**TASK BRIEF:** Please transcribe the data below exactly. Leave the pictures out.

**Screenshot grounding data:**
--
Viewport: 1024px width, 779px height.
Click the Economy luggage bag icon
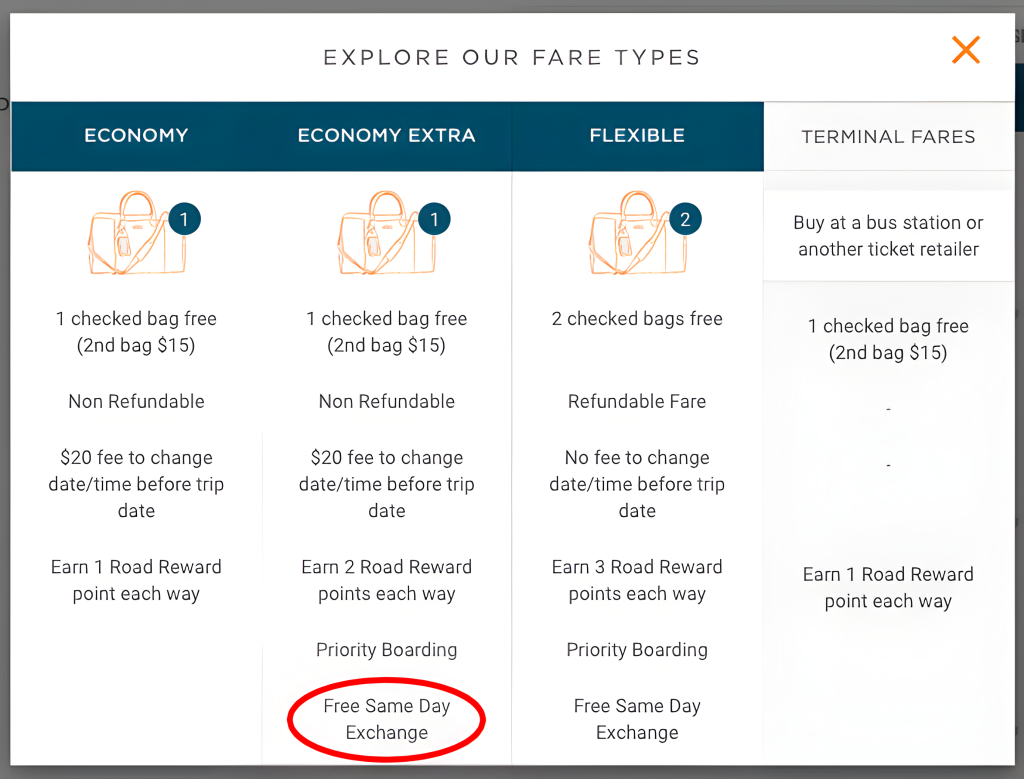tap(136, 233)
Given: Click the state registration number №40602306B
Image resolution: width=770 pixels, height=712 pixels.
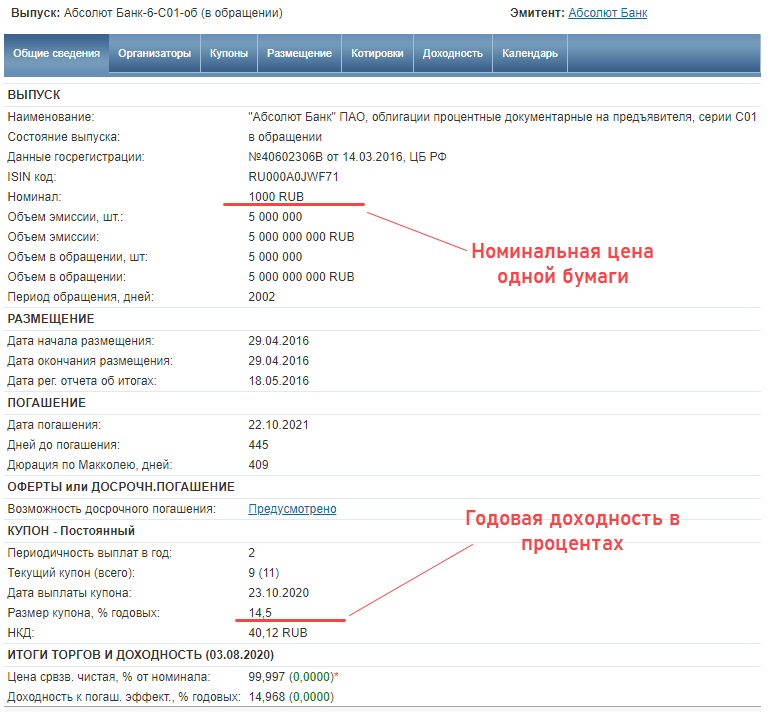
--
**RESPONSE TO THE TASK:**
Viewport: 1024px width, 779px height.
Click the Economy luggage bag icon
tap(136, 233)
Given: Click the state registration number №40602306B
Image resolution: width=770 pixels, height=712 pixels.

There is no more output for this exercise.